Some readers of this column may already know that each month I am live on BBC Radio Lancashire’s afternoon show.

Each month during the John Gilmore show listeners can phone in with their treasures and I attempt to value them live on air.

No pressure!

Generally speaking, 
people ask for a valuation 
on items they can lift 
which is usually pottery or porcelain and this is my speciality.

I then ask lots of questions about what they can see and feel.

I ask them to describe any marking on the piece and to turn it over and look on the bottom for the manufacturer’s mark and this leads to my valuation.

It’s rare that listeners call in with a reproduction. They usually have an idea of where it’s come from (passed down from a grandma or stored in a loft for a long time, for example)

To keep my hand in (so to speak) at home in the evenings, I read a lot of trade magazines as much as anything else, but I also get a lot of reports direct from the auctions sales.

Sotheby’s, Christies and Bonham’s send me their reports because I subscribe to them.

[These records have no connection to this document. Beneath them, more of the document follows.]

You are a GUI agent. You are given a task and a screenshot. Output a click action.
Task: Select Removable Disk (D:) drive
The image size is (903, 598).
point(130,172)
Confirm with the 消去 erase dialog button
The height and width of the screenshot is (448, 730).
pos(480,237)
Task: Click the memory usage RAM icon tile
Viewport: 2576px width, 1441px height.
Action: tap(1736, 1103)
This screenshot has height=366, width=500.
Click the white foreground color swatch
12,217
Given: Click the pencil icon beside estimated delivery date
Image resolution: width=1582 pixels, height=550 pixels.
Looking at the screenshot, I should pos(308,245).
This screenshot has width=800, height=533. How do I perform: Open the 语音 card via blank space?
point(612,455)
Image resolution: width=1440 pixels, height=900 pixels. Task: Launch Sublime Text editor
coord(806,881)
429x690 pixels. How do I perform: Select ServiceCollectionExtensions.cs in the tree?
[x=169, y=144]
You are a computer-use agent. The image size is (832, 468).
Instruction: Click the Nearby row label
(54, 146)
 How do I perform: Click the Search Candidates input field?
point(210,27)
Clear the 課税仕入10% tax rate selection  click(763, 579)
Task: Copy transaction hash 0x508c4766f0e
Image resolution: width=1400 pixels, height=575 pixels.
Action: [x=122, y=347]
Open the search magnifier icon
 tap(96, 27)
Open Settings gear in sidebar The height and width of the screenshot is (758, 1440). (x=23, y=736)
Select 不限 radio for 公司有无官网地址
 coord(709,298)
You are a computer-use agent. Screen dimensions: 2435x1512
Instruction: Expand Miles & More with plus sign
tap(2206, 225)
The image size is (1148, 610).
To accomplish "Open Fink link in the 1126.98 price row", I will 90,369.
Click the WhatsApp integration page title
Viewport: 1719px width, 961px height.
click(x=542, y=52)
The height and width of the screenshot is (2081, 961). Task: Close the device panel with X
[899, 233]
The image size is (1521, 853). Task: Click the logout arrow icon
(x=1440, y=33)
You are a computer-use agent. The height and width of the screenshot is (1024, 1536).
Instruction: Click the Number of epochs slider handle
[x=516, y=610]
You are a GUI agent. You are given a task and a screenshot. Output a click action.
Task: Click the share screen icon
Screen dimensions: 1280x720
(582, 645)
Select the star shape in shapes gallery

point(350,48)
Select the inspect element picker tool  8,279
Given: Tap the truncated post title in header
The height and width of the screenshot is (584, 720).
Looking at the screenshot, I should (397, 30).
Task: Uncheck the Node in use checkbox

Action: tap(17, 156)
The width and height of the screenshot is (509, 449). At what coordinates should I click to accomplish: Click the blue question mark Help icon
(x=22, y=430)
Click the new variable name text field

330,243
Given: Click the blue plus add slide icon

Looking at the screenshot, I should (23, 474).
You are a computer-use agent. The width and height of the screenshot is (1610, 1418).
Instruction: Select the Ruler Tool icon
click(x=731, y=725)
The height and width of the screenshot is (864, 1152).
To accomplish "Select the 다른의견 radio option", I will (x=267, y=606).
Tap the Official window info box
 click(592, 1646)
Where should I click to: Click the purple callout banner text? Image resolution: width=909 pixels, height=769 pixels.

It’s important to keep up to date with what’s happening in the world of antiques as the marketplace is forever changing, and people rely on me to give them an accurate valuation often for insurance purposes.

There’s a huge appetite out there for people to 
understand their wealth 
and the value of their treasures, or even old items they’ve stumbled across in the loft.

Daytime television programmes like “Flog it” and “Dickinson’s Real Deal” are now extremely popular and of course we can’t forget 
the BBC’s staple “Antiques Road Show” which has been on air for a remarkable 34 years.